Oct 18: A High Court judge ordered Formula One team boss Eddie Jordan to pay mobile phone giants Vodafone £1m on Friday to cover their costs for a failed lawsuit. Jordan had argued that Vodafone were entitled only to £600,000 while the company had sought a total of £1.5m.
Mr Justice Langley accepted Jordan's offer to pay £600,000 pounds within 14 days with the rest on 1 January, 2004.
The same judge criticised Jordan in August for launching a "contrived and unsustainable" case against Vodafone.

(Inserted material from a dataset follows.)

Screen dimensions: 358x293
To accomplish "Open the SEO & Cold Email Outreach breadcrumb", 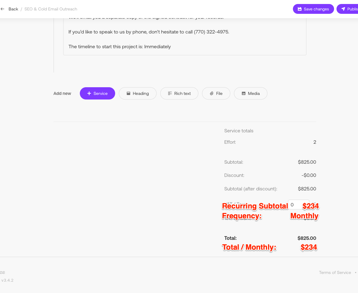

Jordan launched his claim in the High Court in June, seeking £150m damages claiming Vodafone reneged on an alleged deal to sponsor the team's cars. He claimed the mobile phone giant wrongly pulled out of the agreement to sponsor Jordan's rival Ferrari.
The judge threw out the case, pointing to a number of 'blatant inaccuracies" in Jordan's oral evidence.
Jordan applied to abandon his claim at the 11th hour and offered to pay all of Vodafone's costs at the highest indemnity level.
Jordan's team struggled badly in the F1 season in 2003 both in terms of finance and performance.
Things got so bad over the winter that Jordan needed to be bailed out by an injection of funding from F1 supremo Bernie Ecclestone.